Tuesday, 15 April 2025

Ratburger by Maryam Master, based on the book by David Walliams

 

 

Ratburger by Maryam Master, based on the book by David Walliams.  Canberra Theatre, April 15-16, 2025.

Reviewed by Frank McKone

Creative Team

Director
: Liesel Badorrek
Designer: Isla Shaw
Lighting Director: Jasmine Rizk
Sound Designer: Ross Johnston
Video Producer: Mic Gruchy

Cast

Zoe: Jade Fuda
Burt: Nicholas Hiatt
Albie: Mason Maenzanise
Tina/Sheila: Billie Palin
Dad/Mr Grave: Christopher Tomkinson
Understudies: Connor Banks Griffith, Hannah Wood



Watching Ratburger as I am in my second childhood, I feel more frightened than when reading any of the Grimm Brothers’ fairy tales in my first.  I’m sure Zoe’s step-mother in Ratburger is closely related to both Gretel’s mother and the wicked witch in the Hansel and Gretel story.
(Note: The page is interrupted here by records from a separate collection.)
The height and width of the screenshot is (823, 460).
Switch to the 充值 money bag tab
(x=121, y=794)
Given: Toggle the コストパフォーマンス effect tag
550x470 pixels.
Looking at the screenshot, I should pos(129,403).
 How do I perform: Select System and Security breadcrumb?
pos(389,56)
Reading the Grimm’s dark stories was a calm and thoughtful experience for me in my first childhood – as I hope it is for eight-year olds reading Walliams today – but this presentation of Ratburger on stage is loud audially and visually, turning the essential dark story into a kind of black comic satire.
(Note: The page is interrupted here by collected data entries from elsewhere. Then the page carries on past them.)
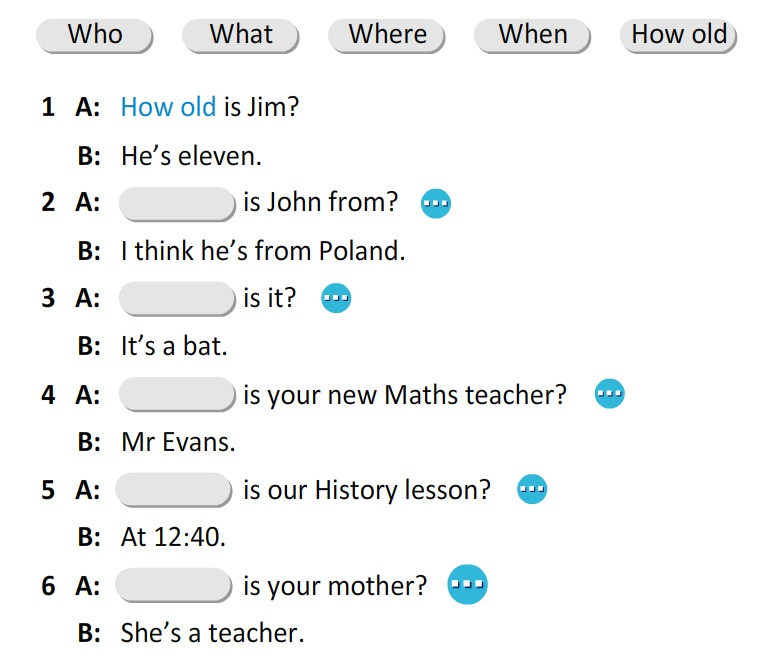761x663 pixels.
Task: Select the "Who" word chip
Action: (95, 35)
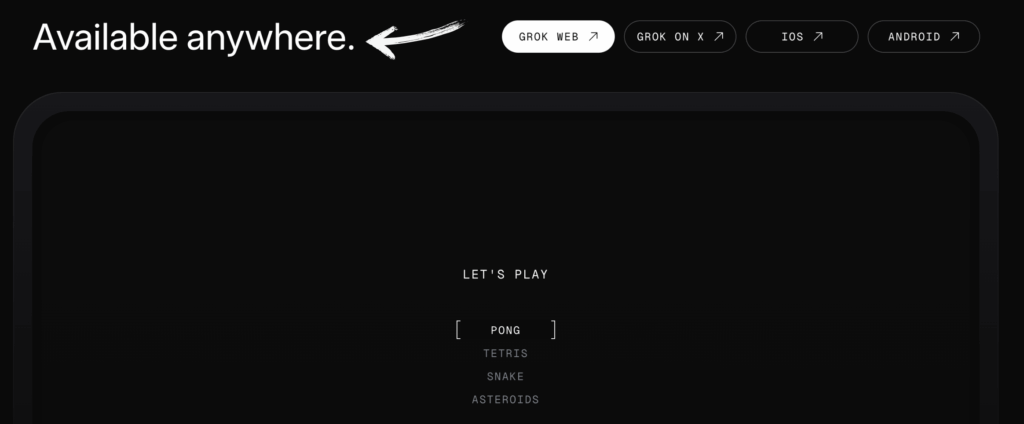This screenshot has height=424, width=1024.
Task: Open Grok on X
Action: (x=680, y=37)
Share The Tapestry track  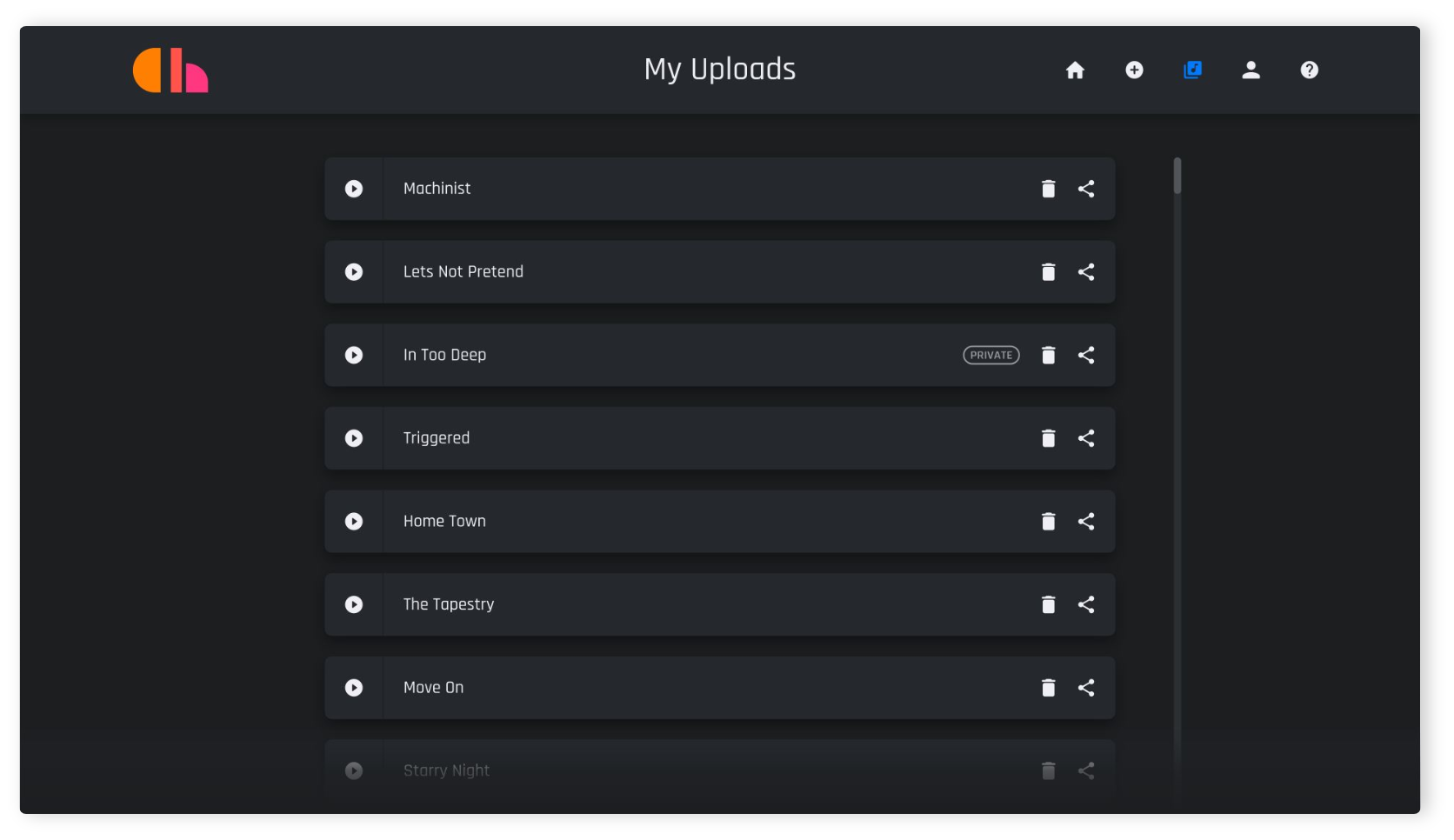[1086, 604]
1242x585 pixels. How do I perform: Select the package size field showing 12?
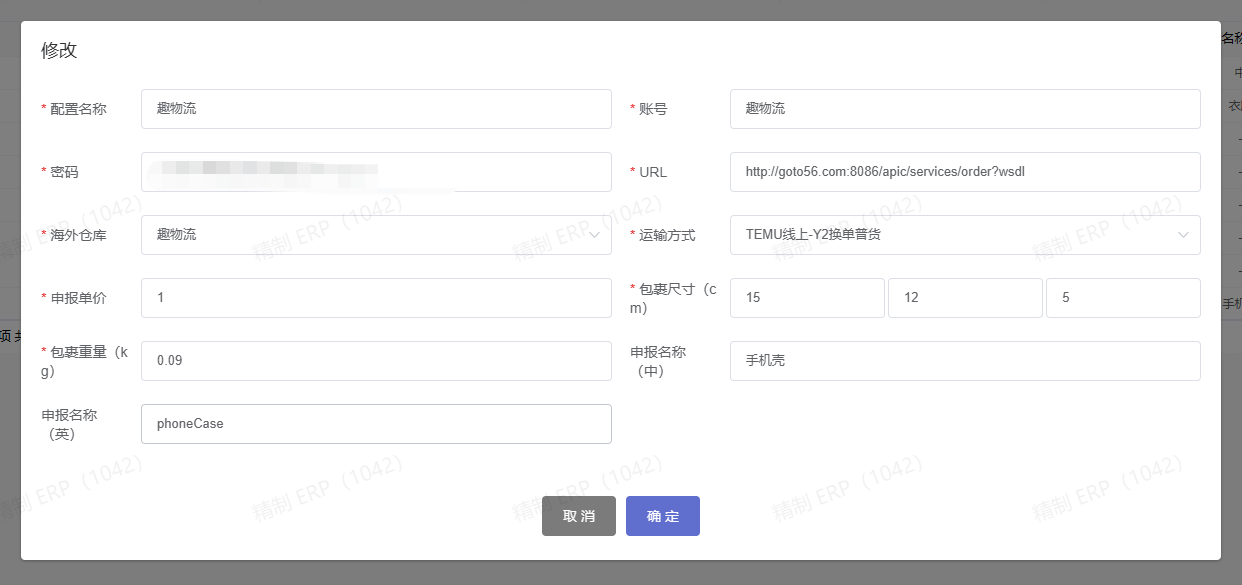click(x=964, y=298)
This is what frightens me.  The set and video design is absolutely fascinating, intriguing to watch, drawing in even the toddlers in the audience.  The choreography is fast, theatrical and often funny.  The amplified voices range from loud to screaming, and cannot be ignored. The images are designed to create curiosity, especially about how the shadow effects are done – including when Zoe’s step-mother and Burt the Burgerman cause her father’s final divorce as they race each other off and into his grinding machine.  

The puppetry is exquisite.  The dialogue is full of ‘woke’ phrases.  And then we adults understand the satire.  

The young will only see the horror of nasty grown-up untrustworthy woman  and conniving even criminal man making burgers from rats, as they break up Zoe’s family again; and Zoe’s incompetent but loving man – the father she loves – coming good and helping save her favourite rat from the grinder.  

If they are old enough, they may see the extreme presentation as funny. In the performance I saw there were not many laughs.  Middling youngsters laughed at obvious gags (words and in actions); some adults laughed at the ‘woke’ dialogue; little youngsters mainly watched with little apparent reaction; some fiddled with the cushions they were given to lift them high enough to see the stage.

As an example of responsible theatre for children, it concerns me that those too young to cotton on to the satire will remember family breakdown and how unloving adult women behave; and will pick up on the sentimental message of the girl saving the rat despite everything, (and learning to like the girl next door, but only after she has apologised).

In my role as a grown up, I see the play for what it is – a satire of the tragedy of life where divorce is increasingly common and there are plenty of rats who make burgers from rats.  

But I think Master’s play is more for adult education than for children.  I haven’t had the opportunity to read the book by David Walliams, but hope children who read it may respond as I did to the Grimm Brothers’ fairy stories.